◆ **Request A**:
For the passage on CO2 storage below, state whether each statement agrees with it, answering yes or no and quoting the words that decide it: (i) Hysteresis was turned on with a trapping coefficient between 0.2 and 0.4. (ii) Once dissolved, CO2 is less dense than the formation brine. (iii) In Figure 2, the relative permeability of water is plotted in blue.
◆ **Request B**:
Reproduce word for word the part of the passage on CO2 storage below starting with "3.6.5. Aqueous and" and going on through "injection easier [18,19,20].".

◆ **Extract provided**:
Relative permeability and hysteresis properties play a key role for reservoir simulation, affecting CO2 plume migration, storage, injectivity, and ultimate recharge. Relative permeability curves can be determined through core flood experiments, SCAL, and matched reservoir simulator results. These two properties behave differently for Clastic and carbonate reservoirs, depending on pore type, wettability, and capillary pressure. Relative permeability for the CO2-H2O system was evaluated using the Corey type correlation, tuning endpoints to match a standard correction curve. Hysteresis was turned on using a trapping coefficient value, J = 0.2–0.4. Relative permeability of gas and hysteresis curves is depicted by Figure 2 and Figure 3 respectively [26,27,28,40]. In Figure 2 the plot shows the relative permeability of gas in blue and relative permeability of water in red versus to the water saturation while Figure 3 includes gas the sensitivity range of hysteresis coefficient values in different colors.

3.6.4. CO2 Dissolution

CO2 dissolution is a crucial process for the long-term storage of CO2 in geological reservoirs and is a fundamental aspect of CO2 storage for improving the security and stability of CCS. Once injected, the CO2 is initially formed as a separate phase that is less dense than the formation brine, hence moving towards migration to the top of the reservoir. However, as time passes, the CO2 dissolves in the formation brine through diffusion and convective transport. When CO2 combines with water, a weak acid called carbonic acid is produced, resulting in a decrease in the pH of the formation brine. Once dissolved, the density of CO2 becomes greater than that of the formation brine, hence sinking through the reservoir due to convective dissolution or density-driven convection [35,36,37].
The process of dissolution is much better for storage security because the CO2 that is dissolved is neither able to migrate nor form a plume. Dissolved CO2 causes the onset of geochemical reactions along with minerals from the reservoir, possibly forming a long-term trap through the precipitation of carbonate minerals. The rate of dissolution of CO2 is a function of a range of parameters, such as temperature, pressure, salinity, and formation and fluid properties. Higher pressure and lower salinity velocities increase the solubility of CO2, although heterogeneity may favor or suppress patterns of interaction. Dissolution is regarded as a prominent trapping method for periods measured from decades to centuries for many aquifers [29,30,31].
In summary, CO2 dissolution is a key mediating step between the processes of structural/residual trapping and mineral trapping, offering a safe route for CO2 storage. It is a process that assists in stabilizing the plume and reduces the need for its physical trapping.

3.6.5. Aqueous and Mineral Reactions

Aqueous and mineral reactions can have a vital role in the long-term fate and security of CO2 geological storage. When CO2 is injected into a subsurface reservoir, CO2 dissolves into the formation-brine solution, forming H2CO3, or carbonic acid, and leading to a decrease in pH, making the pore-water solution highly acidic. The high acidity supports aqueous reactions for CO2-rich brine and reservoir minerals. At first, when the acidic fluid comes into contact with these minerals, carbonates and silicates react, releasing Ca2+, Mg2+, Fe2+, and Na+ ions into the solution. This reaction can increase porosity and permeability, making CO2 injection easier [18,19,20].

◆ **Supplied data**:
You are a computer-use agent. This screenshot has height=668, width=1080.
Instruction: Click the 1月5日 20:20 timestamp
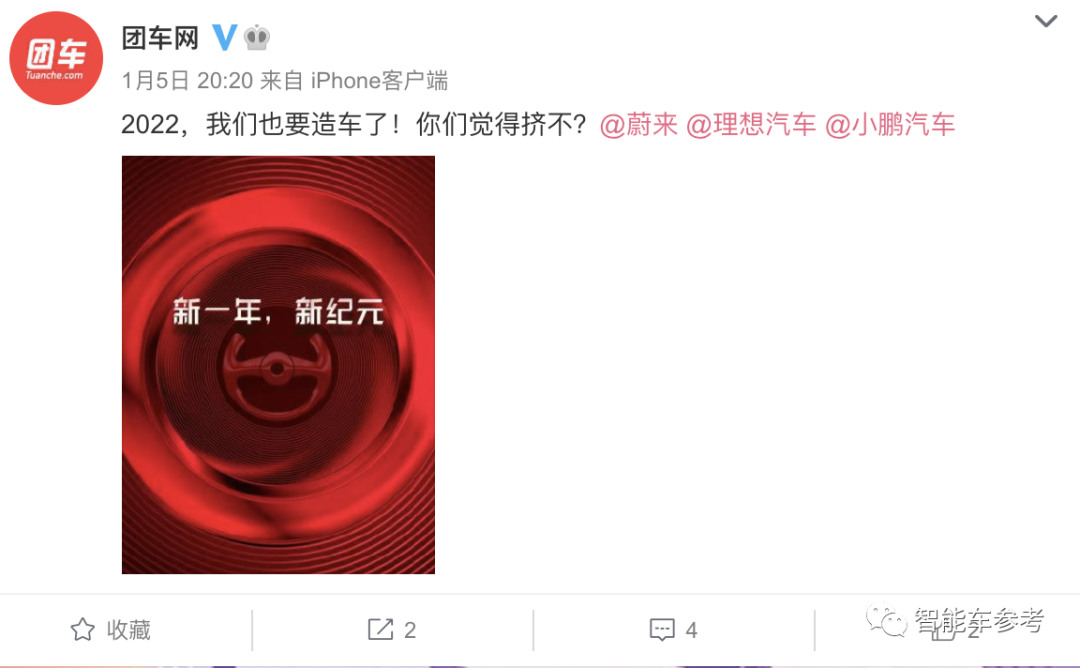pos(187,81)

◆ **Correct result A**:
(i) Yes: "Hysteresis was turned on using a trapping coefficient value, J = 0.2–0.4."
(ii) No: "Once dissolved, the density of CO2 becomes greater than that of the formation brine"
(iii) No: "the plot shows the relative permeability of gas in blue and relative permeability of water in red"

◆ **Correct result B**:
3.6.5. Aqueous and Mineral Reactions

Aqueous and mineral reactions can have a vital role in the long-term fate and security of CO2 geological storage. When CO2 is injected into a subsurface reservoir, CO2 dissolves into the formation-brine solution, forming H2CO3, or carbonic acid, and leading to a decrease in pH, making the pore-water solution highly acidic. The high acidity supports aqueous reactions for CO2-rich brine and reservoir minerals. At first, when the acidic fluid comes into contact with these minerals, carbonates and silicates react, releasing Ca2+, Mg2+, Fe2+, and Na+ ions into the solution. This reaction can increase porosity and permeability, making CO2 injection easier [18,19,20].